Availability of reasonable palliative care is a very important process and an important part of cancer control and also it makes your treatment succeed. Sometimes you spend a lot of money in treatment which is useless, what makes a better quality and better quality of life, better quality of death, better palliative care and good supportive care. So it is a global view in which all would gain and this is the win-win initiative. This concept of win-win, we’d like to introduce it in all these initiatives because it is not confrontations between different parties, it is not competitions. We are living on one planet and there is a place for all to live, to live well provided that we love more each other, we care about each other, respect the interests of all. I’m a clinical oncologist and my interest is to treat my patients but I should like to see the patients get access to treatment, I should not ignore the interests of companies to get money because otherwise it is not realistic, it is not realistic at all.
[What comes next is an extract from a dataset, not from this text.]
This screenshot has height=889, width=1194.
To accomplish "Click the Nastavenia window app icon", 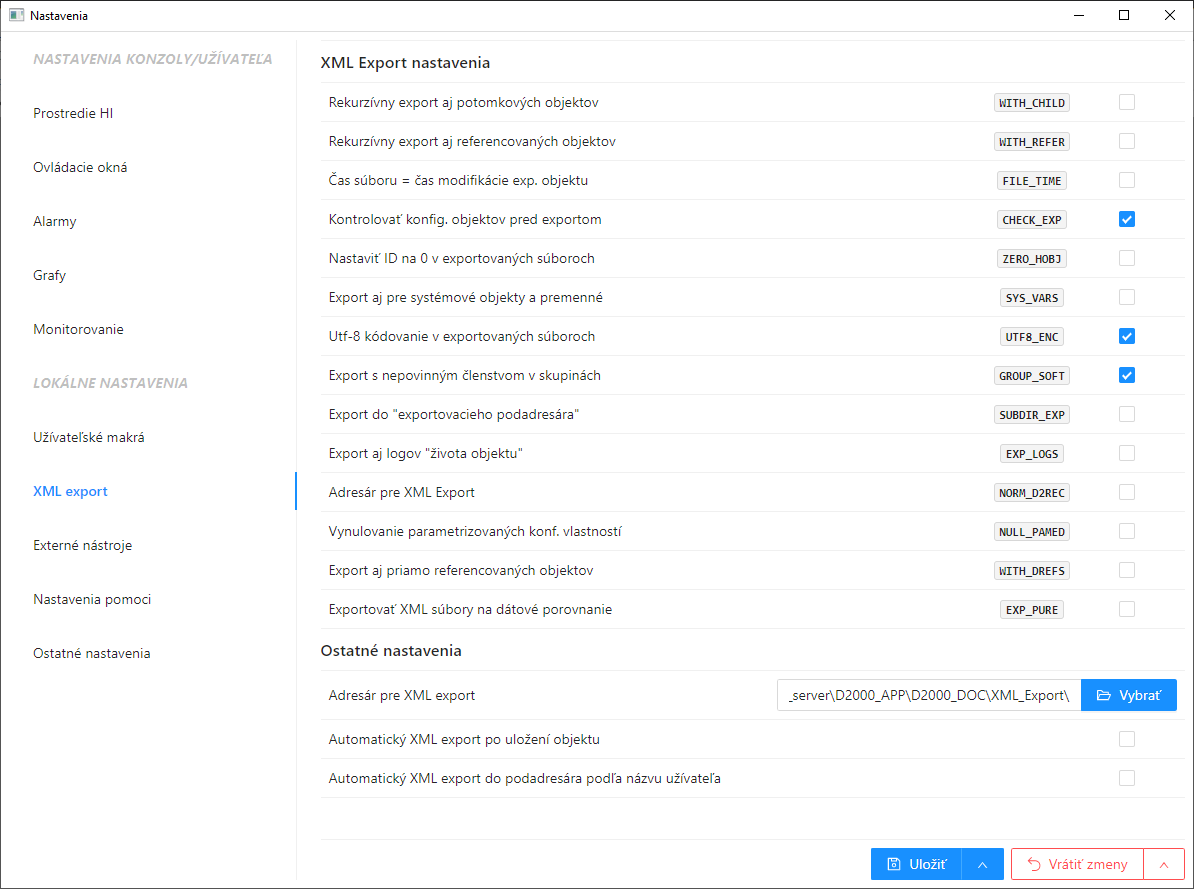I will [x=16, y=15].
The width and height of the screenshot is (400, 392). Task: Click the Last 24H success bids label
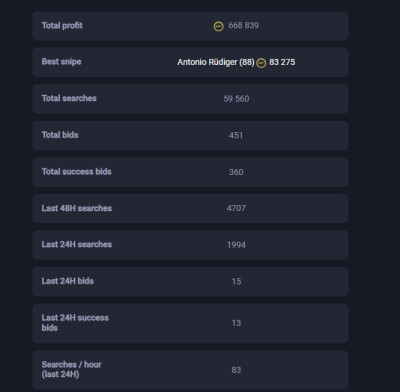pos(75,323)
I am not working for profit, I am a volunteer but I should respect this, we should search together for something that will be better in respect to the interest of governments, economy, patients, social dignity of patients, interests of the company because it’s the economy. And going forward in our professions and this is good, and research and science are the only vehicle to do this. Otherwise we’ll be just speaking and just with intention, but intention is very good but it’s not enough. So via science and via research, via reasonable approaches, we can do a lot and we can translate these good intentions in the heart into action and to progress with love for all.

 

Is there a model of cancer care that African nations should use?

 

We should not copy one example in one country, to copy it to another, to copy it as it is but we can learn from one example to apply what could be beneficial for a certain community. So we should learn from different communities to apply, what is to tailor and to customise approaches according to not only the local condition but to the expectation of people and the community.

 

How can doctors help one another across borders?

 

An exchange of experience is very important. All will gain, scientists in Oxford or Harvard will gain by enriched experiences that may not be found in Harvard and this will give him maybe inspiring things that he can apply in very sophisticated things in Harvard or in Chicago or in Michigan or Cambridge. So it is an exchange of experience and a transfer of technology, tailor it according to local conditions and an exchange of experience and to consider the local expectations and the culture of different peoples. As they say in French, il faut un peu de tout pour faire le monde; this is very nice that the world consists of many small things, cultures, many different tests for everything so it is rich. Fortunately it is not a mono-view or mono-test, one single test, it would be very boring. So it is enriching to have all these things together.